• **Given information**
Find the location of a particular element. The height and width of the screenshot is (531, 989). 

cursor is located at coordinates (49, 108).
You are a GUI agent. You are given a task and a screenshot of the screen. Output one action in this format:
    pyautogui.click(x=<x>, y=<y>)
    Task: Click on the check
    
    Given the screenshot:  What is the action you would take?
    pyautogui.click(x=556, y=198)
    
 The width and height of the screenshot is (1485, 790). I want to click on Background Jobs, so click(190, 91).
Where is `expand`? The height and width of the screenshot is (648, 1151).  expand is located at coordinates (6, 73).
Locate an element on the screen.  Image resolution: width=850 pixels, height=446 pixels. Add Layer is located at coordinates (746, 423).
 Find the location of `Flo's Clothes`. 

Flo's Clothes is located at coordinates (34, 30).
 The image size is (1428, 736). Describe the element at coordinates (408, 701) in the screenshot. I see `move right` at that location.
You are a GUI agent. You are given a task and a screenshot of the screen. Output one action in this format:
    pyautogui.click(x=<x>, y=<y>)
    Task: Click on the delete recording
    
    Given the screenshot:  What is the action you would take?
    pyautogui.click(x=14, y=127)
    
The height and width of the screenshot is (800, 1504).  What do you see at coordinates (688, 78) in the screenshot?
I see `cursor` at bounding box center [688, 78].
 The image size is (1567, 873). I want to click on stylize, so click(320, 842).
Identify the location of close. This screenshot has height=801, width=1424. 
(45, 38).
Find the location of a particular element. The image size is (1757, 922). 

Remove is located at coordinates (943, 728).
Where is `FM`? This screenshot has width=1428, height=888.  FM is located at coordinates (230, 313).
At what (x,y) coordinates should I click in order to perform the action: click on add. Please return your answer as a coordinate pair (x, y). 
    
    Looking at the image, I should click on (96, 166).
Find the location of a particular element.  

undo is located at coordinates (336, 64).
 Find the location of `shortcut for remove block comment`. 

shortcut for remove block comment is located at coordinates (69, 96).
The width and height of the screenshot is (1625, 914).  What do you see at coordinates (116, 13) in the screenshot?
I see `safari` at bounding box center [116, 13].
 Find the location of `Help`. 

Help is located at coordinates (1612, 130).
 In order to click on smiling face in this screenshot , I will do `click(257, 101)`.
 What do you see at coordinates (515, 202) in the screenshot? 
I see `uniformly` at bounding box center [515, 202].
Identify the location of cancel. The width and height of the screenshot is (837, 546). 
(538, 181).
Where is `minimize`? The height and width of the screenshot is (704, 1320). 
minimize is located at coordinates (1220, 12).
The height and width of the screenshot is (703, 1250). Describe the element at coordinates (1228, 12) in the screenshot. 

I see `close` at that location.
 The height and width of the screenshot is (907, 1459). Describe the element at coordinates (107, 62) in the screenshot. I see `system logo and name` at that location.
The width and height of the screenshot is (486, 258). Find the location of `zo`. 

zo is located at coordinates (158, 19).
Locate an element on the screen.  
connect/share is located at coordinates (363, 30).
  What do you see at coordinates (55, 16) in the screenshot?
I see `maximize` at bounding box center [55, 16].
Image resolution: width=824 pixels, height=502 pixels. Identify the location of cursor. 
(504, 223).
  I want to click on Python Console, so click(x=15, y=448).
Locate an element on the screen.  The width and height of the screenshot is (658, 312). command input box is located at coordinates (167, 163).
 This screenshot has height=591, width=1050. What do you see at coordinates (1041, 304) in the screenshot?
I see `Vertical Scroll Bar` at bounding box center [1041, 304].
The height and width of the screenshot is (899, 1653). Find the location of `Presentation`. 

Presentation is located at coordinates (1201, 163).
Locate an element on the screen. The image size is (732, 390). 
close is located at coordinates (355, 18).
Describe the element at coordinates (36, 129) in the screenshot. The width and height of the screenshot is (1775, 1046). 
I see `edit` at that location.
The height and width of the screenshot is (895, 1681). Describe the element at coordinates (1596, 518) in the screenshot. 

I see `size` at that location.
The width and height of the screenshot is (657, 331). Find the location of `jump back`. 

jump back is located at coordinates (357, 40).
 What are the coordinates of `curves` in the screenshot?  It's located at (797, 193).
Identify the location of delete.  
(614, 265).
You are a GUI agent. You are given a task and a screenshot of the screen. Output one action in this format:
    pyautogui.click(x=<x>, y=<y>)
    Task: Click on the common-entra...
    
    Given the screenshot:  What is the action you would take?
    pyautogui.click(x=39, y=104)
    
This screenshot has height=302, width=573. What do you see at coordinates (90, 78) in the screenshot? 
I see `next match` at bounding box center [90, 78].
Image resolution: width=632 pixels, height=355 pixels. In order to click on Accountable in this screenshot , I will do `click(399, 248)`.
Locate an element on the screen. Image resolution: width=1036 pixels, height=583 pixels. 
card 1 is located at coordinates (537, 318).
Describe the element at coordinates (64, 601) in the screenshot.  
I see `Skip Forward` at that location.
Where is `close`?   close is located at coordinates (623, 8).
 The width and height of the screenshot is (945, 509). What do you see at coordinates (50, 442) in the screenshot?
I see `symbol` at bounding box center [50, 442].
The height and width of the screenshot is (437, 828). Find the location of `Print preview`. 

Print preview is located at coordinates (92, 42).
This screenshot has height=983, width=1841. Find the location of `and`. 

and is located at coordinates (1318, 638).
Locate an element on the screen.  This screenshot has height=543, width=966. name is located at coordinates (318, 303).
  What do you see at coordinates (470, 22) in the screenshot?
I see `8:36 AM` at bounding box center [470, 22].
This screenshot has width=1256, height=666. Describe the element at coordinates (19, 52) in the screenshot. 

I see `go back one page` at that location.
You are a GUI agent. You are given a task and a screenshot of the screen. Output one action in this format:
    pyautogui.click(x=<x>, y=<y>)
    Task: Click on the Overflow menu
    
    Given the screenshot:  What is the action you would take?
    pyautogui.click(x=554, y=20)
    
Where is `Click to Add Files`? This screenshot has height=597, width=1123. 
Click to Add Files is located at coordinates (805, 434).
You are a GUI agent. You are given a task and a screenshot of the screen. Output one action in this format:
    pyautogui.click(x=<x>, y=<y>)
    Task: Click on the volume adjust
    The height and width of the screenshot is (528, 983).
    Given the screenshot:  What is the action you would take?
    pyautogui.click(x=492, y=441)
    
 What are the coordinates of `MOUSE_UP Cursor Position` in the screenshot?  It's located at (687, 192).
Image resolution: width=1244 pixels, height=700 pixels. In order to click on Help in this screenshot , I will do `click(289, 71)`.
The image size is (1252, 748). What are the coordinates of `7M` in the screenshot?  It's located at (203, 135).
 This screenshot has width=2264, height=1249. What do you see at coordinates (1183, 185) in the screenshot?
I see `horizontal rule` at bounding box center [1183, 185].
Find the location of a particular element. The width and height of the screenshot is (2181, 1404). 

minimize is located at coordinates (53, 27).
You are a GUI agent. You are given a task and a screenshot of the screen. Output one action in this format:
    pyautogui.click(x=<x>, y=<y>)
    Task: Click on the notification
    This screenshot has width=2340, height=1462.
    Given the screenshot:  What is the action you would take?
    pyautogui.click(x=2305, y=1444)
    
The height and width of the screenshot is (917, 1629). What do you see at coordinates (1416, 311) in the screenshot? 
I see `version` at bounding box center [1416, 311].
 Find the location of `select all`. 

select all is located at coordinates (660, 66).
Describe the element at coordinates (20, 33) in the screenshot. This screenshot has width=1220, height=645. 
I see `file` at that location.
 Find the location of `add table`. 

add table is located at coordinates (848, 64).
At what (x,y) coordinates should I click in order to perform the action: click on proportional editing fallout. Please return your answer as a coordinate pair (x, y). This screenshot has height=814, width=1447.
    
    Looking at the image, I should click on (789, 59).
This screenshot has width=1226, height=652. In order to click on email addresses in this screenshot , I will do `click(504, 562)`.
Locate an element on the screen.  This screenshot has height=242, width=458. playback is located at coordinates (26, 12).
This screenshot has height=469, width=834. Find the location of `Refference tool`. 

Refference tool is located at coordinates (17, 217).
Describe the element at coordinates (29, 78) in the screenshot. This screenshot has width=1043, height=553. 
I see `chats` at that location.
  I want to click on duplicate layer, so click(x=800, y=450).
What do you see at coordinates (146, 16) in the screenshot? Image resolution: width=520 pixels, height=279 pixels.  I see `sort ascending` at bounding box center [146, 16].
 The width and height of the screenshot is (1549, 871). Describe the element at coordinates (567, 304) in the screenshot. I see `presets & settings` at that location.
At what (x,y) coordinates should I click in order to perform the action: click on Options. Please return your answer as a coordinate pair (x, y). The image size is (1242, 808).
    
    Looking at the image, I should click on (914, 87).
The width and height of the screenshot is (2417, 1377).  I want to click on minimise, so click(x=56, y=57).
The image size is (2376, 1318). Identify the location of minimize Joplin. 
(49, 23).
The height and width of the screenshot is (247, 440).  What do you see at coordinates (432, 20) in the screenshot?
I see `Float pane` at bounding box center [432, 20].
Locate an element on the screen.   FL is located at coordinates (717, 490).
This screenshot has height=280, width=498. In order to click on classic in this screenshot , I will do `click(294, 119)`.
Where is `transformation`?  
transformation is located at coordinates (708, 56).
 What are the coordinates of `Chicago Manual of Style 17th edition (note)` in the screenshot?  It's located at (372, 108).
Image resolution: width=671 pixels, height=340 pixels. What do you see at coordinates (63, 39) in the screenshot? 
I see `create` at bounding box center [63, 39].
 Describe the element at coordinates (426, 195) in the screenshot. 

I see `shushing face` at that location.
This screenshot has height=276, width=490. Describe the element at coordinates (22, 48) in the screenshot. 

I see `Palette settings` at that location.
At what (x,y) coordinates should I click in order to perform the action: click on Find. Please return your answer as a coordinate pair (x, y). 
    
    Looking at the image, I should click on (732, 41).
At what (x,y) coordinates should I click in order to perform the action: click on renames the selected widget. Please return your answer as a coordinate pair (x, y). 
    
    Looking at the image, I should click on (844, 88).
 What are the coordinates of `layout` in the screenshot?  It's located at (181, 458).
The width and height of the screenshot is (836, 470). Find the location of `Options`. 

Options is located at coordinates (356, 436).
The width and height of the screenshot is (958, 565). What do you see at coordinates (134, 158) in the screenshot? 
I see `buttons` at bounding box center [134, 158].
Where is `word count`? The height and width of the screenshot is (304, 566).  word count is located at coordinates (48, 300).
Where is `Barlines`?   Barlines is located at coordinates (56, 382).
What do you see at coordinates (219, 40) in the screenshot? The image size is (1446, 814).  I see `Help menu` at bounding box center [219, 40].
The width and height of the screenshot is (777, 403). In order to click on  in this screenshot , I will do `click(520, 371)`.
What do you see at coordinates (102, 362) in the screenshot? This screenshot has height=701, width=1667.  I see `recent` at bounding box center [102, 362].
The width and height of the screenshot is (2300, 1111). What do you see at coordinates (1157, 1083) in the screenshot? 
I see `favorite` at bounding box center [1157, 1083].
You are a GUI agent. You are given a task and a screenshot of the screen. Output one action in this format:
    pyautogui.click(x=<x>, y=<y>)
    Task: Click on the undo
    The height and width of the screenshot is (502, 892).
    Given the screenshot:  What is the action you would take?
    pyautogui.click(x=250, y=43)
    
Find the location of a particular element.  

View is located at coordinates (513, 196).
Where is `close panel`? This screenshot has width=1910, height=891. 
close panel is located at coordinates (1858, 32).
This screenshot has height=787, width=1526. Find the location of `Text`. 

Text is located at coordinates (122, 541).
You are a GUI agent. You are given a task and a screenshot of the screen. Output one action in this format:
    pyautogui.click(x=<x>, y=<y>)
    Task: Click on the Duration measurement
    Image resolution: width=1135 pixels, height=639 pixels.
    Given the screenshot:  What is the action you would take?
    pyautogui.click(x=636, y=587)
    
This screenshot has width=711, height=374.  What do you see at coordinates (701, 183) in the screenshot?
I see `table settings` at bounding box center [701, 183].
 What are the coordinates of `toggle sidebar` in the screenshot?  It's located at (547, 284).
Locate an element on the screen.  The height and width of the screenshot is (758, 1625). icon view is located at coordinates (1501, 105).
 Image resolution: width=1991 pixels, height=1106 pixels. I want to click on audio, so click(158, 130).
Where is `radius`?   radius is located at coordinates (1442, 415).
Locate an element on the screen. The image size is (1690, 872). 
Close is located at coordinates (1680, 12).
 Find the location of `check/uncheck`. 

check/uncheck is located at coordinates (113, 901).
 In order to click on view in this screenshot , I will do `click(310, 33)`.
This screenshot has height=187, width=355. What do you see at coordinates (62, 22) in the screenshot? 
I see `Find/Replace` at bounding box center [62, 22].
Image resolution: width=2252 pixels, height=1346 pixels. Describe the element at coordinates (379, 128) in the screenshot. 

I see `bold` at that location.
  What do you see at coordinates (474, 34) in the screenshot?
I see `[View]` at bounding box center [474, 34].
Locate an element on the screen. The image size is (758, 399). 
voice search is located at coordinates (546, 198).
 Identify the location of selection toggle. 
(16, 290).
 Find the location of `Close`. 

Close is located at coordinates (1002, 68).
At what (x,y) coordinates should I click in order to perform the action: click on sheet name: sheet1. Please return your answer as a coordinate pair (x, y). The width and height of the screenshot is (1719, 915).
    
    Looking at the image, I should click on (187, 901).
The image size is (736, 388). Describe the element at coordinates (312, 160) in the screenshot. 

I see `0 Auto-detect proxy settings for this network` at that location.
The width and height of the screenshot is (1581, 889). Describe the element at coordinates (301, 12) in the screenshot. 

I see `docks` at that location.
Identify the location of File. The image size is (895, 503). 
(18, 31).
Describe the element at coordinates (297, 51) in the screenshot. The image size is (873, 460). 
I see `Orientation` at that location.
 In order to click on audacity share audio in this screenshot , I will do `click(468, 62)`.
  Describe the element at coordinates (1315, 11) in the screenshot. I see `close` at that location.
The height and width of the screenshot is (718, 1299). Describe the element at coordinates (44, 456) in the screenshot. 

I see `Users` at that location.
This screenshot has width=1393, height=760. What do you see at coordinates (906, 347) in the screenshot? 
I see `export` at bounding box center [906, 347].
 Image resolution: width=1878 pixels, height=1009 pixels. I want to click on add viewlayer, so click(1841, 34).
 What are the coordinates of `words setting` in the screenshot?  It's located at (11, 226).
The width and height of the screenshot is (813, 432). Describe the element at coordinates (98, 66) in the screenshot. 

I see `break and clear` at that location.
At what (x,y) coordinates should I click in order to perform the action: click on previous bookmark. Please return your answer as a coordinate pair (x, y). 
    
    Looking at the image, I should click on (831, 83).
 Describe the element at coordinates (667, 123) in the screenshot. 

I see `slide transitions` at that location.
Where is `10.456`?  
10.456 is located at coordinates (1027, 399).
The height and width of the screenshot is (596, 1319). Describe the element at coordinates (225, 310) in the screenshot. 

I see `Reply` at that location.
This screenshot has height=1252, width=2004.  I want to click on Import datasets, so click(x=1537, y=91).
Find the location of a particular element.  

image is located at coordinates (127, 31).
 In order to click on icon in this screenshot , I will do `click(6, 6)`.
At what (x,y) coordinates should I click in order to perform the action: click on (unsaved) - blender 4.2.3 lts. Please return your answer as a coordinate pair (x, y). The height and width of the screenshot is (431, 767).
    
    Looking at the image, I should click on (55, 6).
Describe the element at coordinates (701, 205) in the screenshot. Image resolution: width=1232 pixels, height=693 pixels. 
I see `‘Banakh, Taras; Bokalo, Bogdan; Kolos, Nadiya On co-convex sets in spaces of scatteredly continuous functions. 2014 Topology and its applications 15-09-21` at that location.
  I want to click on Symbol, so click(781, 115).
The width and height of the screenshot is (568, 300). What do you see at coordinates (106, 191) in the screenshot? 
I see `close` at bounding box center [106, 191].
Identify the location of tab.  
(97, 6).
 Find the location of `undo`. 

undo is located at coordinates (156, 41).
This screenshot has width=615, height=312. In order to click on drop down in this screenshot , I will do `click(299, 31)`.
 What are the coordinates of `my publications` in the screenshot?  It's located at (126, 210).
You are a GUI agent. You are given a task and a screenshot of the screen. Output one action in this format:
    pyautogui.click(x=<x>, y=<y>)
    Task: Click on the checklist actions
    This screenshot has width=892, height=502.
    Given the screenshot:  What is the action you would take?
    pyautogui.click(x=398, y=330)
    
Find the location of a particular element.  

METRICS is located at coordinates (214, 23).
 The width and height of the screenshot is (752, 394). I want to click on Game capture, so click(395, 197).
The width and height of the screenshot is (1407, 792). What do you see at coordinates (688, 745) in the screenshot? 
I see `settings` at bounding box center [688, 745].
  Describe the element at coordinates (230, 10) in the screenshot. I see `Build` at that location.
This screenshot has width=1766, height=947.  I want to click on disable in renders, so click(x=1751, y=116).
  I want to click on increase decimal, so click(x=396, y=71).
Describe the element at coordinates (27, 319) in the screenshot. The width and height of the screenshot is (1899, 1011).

• **To do**
Render the lines above, from the one containing "Describe the element at coordinates (36, 129)" through the one containing "center [470, 22].", as a Markdown table with the columns Number and Content. Skip blank lines, and give each remaining line a row number in Number and the line itself in Content.

• **Task response**
| Number | Content |
|---|---|
| 1 | Describe the element at coordinates (36, 129) in the screenshot. The width and height of the screenshot is (1775, 1046).  |
| 2 | I see `edit` at that location. |
| 3 | The height and width of the screenshot is (895, 1681). Describe the element at coordinates (1596, 518) in the screenshot.  |
| 4 | I see `size` at that location. |
| 5 | The width and height of the screenshot is (657, 331). Find the location of `jump back`.  |
| 6 | jump back is located at coordinates (357, 40). |
| 7 |  What are the coordinates of `curves` in the screenshot?  It's located at (797, 193). |
| 8 | Identify the location of delete.   |
| 9 | (614, 265). |
| 10 | You are a GUI agent. You are given a task and a screenshot of the screen. Output one action in this format: |
| 11 |     pyautogui.click(x=<x>, y=<y>) |
| 12 |     Task: Click on the common-entra... |
| 13 |     Given the screenshot:  What is the action you would take? |
| 14 |     pyautogui.click(x=39, y=104) |
| 15 | This screenshot has height=302, width=573. What do you see at coordinates (90, 78) in the screenshot?  |
| 16 | I see `next match` at bounding box center [90, 78]. |
| 17 | Image resolution: width=632 pixels, height=355 pixels. In order to click on Accountable in this screenshot , I will do `click(399, 248)`. |
| 18 | Locate an element on the screen. Image resolution: width=1036 pixels, height=583 pixels.  |
| 19 | card 1 is located at coordinates (537, 318). |
| 20 | Describe the element at coordinates (64, 601) in the screenshot.   |
| 21 | I see `Skip Forward` at that location. |
| 22 | Where is `close`?   close is located at coordinates (623, 8). |
| 23 |  The width and height of the screenshot is (945, 509). What do you see at coordinates (50, 442) in the screenshot? |
| 24 | I see `symbol` at bounding box center [50, 442]. |
| 25 | The height and width of the screenshot is (437, 828). Find the location of `Print preview`.  |
| 26 | Print preview is located at coordinates (92, 42). |
| 27 | This screenshot has height=983, width=1841. Find the location of `and`.  |
| 28 | and is located at coordinates (1318, 638). |
| 29 | Locate an element on the screen.  This screenshot has height=543, width=966. name is located at coordinates (318, 303). |
| 30 |   What do you see at coordinates (470, 22) in the screenshot? |
| 31 | I see `8:36 AM` at bounding box center [470, 22]. |